Skilled individuals were encouraged to live and work in Edo (Tokyo) by the Shogunate from the very beginning of the Edo era (1600-1868), leading to the establishment of craft industries, including carpentry, metalworking and dyeing, in the districts of Kanda and Nihonbashi.
The emergence of a consumer society in the middle of the Edo era led to further specialization among carpenters, who produced bentwood goods, fine screens and doors as well as religious and palace architecture. Cabinet makers and joiners also appeared at this time and remain active to this day.

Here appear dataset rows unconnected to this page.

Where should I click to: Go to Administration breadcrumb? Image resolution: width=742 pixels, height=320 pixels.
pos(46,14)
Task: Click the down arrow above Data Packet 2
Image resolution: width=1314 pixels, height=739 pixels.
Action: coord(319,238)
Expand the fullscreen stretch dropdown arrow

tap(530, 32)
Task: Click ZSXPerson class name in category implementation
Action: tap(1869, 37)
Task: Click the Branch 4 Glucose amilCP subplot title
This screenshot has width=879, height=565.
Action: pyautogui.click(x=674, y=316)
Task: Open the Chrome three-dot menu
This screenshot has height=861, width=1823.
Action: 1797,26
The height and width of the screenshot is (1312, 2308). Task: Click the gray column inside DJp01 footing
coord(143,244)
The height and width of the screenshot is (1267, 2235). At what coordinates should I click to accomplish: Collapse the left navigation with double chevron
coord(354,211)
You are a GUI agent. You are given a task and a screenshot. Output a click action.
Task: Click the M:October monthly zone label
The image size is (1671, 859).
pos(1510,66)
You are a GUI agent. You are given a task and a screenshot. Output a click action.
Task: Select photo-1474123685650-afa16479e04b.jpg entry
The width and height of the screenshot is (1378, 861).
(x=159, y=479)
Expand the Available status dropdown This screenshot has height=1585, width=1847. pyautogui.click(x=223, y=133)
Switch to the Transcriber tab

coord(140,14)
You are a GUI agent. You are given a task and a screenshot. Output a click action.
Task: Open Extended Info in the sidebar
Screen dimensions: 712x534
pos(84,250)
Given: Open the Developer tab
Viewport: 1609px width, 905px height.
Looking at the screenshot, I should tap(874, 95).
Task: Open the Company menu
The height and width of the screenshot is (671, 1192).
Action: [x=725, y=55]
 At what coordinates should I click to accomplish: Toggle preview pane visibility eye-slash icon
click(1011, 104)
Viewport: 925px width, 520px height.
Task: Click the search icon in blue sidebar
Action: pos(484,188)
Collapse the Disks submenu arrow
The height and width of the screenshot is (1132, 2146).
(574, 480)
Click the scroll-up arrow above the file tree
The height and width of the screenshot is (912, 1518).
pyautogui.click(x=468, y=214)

While fine cabinetry and joinery in Kyoto developed to fulfill the needs both of the Imperial court and for tea ceremony items, Edo-style joinery developed to fulfill the needs of the warriors, merchants and kabuki actors who resided in Edo. Edo joinery is characterized by its sturdy construction and simple form, which eschews unnecessary ornamentation and maximizes the beauty of the woodgrain. Perhaps the most highly sought after of all the woods used is from the shimakuwa mulberry trees on the island of Mikurajima.
The range of goods produced today includes chests, desks, stands and shelves as well as boxes, hibachi, tea ceremony items and musical instruments.
While Kyoto joinery was used to produce items for the royal family and for tea ceremonies, Edo joinery was used to produce items for samurai families, merchants and kabuki actors. The craft expresses the essence of the Edo era through its lack of decoration, simple rugged design and exhibition of the natural beauty of the woodgrain. The wood of mulberry trees from the island of Mikurajima are considered the finest building material.
How to make
Chisels and knives are used to carve interlocking finger and dovetail joints into the timber and boards, which are then joined together without the use of nails. Additionally, small handmade wood planes are used to produce a variety of finishes and patterns along the edges of the boards. While the variety of techniques cannot be seen from the outside, their use results in a finished product that can be used for decades.